When validation errors occur, SDCvalidator inserts ExceptionalValue elements while preserving the invalid data:

**Input XML (invalid):**
```xml
<sdc4:AdultPopulation>
    <label>Adult Population</label>
    <xdcount-value>not_a_number</xdcount-value>
    <xdcount-units>
        <label>Count Units</label>
        <xdstring-value>people</xdstring-value>
    </xdcount-units>
</sdc4:AdultPopulation>
```

**Output XML (after recovery):**
```xml
<sdc4:AdultPopulation>
    <label>Adult Population</label>

    <!-- ExceptionalValue inserted to flag the error -->
    <sdc4:INV>
        <sdc4:ev-name>Invalid</sdc4:ev-name>
        <!-- Validation error: not a valid value for type xs:integer -->
    </sdc4:INV>

    <!-- Invalid value preserved for auditing -->
    <xdcount-value>not_a_number</xdcount-value>

    <xdcount-units>
        <label>Count Units</label>
        <xdstring-value>people</xdstring-value>
    </xdcount-units>
</sdc4:AdultPopulation>
```

## Command-Line Interface

Validate and recover XML instances from the command line:

```bash
# Validate with ExceptionalValue recovery
sdcvalidate --recover my_instance.xml -o recovered.xml --schema my_schema.xsd

# Generate validation report
sdcvalidate --report my_instance.xml --schema my_schema.xsd

# Standard validation (no recovery)
sdcvalidate my_instance.xml --schema my_schema.xsd
```

Convert between XML and JSON:

```bash
# XML to JSON
sdcvalidator-xml2json my_instance.xml -o output.json --schema my_schema.xsd

# JSON to XML
sdcvalidator-json2xml my_data.json -o output.xml --schema my_schema.xsd
```

## Advanced Usage

### Custom Error Mapping Rules

```python
from sdcvalidator import SDC4Validator, ErrorMapper, ExceptionalValueType

# Create custom error mapper
error_mapper = ErrorMapper()

# Add custom rule for confidential data errors
def is_confidential_error(error):
    return error.reason and 'confidential' in error.reason.lower()

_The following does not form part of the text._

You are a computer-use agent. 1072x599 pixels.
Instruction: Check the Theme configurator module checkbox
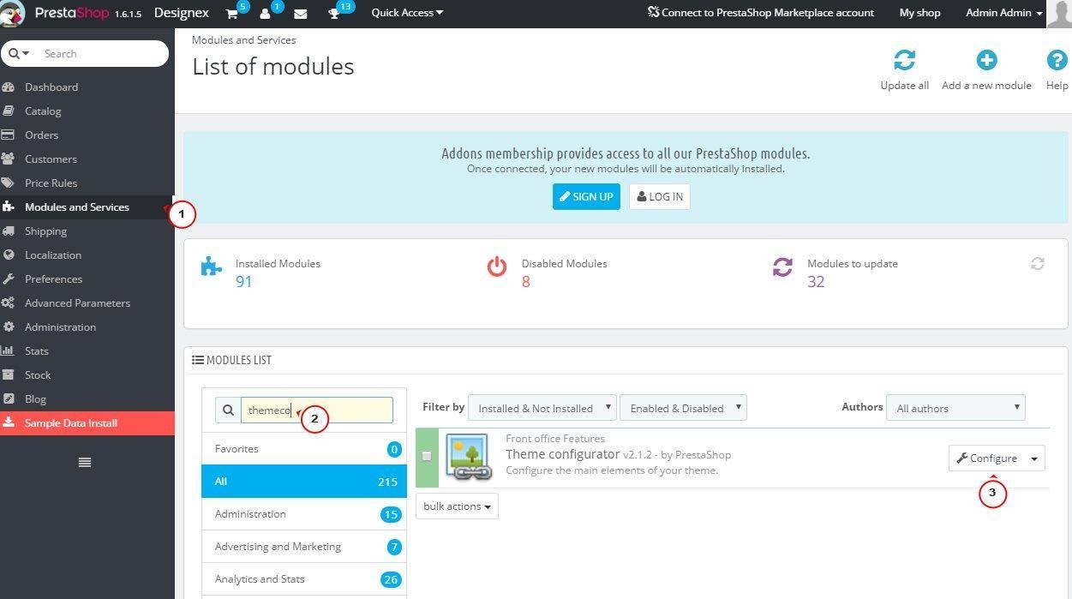427,457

error_mapper._rules.insert(0, (is_confidential_error, ExceptionalValueType.MSK))

# Use custom mapper
validator = SDC4Validator('my_schema.xsd', error_mapper=error_mapper)
```

### Filtering Valid Data for Analytics

To select only valid data (excluding elements with ExceptionalValues):

```python
from xml.etree import ElementTree as ET

def has_exceptional_value(element):
    """Check if element contains any ExceptionalValue."""
    for child in element:
        local_name = child.tag.split('}')[1] if '}' in child.tag else child.tag
        if local_name in ['INV', 'OTH', 'NI', 'NA', 'UNC', 'UNK', 'MSK',
                          'ASKU', 'ASKR', 'NASK', 'NAV', 'DER',
                          'PINF', 'NINF', 'TRC', 'QS']:
            return True
    return False

# Filter valid elements
tree = ET.parse('recovered_instance.xml')
valid_elements = [elem for elem in tree.iter() if not has_exceptional_value(elem)]
```

## Architecture

SDCvalidator consists of:

1. **Core Validation** (`sdcvalidator.core`): Full XML Schema 1.0/1.1 validation engine
2. **SDC4 Module** (`sdcvalidator.sdc4`): ExceptionalValue injection and error mapping
3. **Resources** (`sdcvalidator.resources`): XML resource loading and caching
4. **Converters** (`sdcvalidator.converters`): XML ↔ Python data conversion
5. **XPath** (`sdcvalidator.xpath`): XPath-based element selection

## Documentation

### User Documentation
- [API Reference](https://sdcvalidator.readthedocs.io/) - Comprehensive API documentation
- [SDC4 Module Documentation](sdcvalidator/sdc4/README.md) - SDC4-specific features
- [Semantic Data Charter](https://semanticdatacharter.github.io) - SDC4 specification
- [SDCRM Repository](https://github.com/SemanticDataCharter/SDCRM) - Reference model schemas

### Developer Documentation
- [CONTRIBUTING.md](CONTRIBUTING.md) - How to contribute
- [CLAUDE.md](CLAUDE.md) - Developer guidance and architecture
- [SECURITY.md](SECURITY.md) - Security policy and best practices
- [CHANGELOG.rst](CHANGELOG.rst) - Version history

## Development

### Contributing

We welcome contributions! Please see our comprehensive guides:

- **[CONTRIBUTING.md](CONTRIBUTING.md)** - Contribution guidelines and workflow
- **[CLAUDE.md](CLAUDE.md)** - Developer guide and architecture documentation
- **[GitHub Issues](https://github.com/Axius-SDC/sdcvalidator/issues)** - Report bugs or request features
- **[GitHub Discussions](https://github.com/Axius-SDC/sdcvalidator/discussions)** - Ask questions and discuss ideas

### Running Tests

```bash
# Run all tests
pytest

# Run SDC4 tests only
pytest tests/sdc4/ -v

# Run with coverage
pytest --cov=sdcvalidator --cov-report=html

# Run linters
flake8 sdcvalidator
mypy sdcvalidator
```

### Development Setup

```bash
# Clone repository
git clone https://github.com/Axius-SDC/sdcvalidator.git
cd sdcvalidator

# Create virtual environment
python -m venv venv
source venv/bin/activate

# Install in development mode
pip install -e ".[dev]"

# Run tests
pytest tests/ -v
```

See [CLAUDE.md](CLAUDE.md) for complete developer guide.

## Credits

**SDCvalidator** is developed by [Axius-SDC, Inc.](https://axius-sdc.com) and is based on the [xmlschema](https://github.com/brunato/xmlschema) library by:
- **Davide Brunato** (brunato@sissa.it)
- **SISSA** (International School for Advanced Studies)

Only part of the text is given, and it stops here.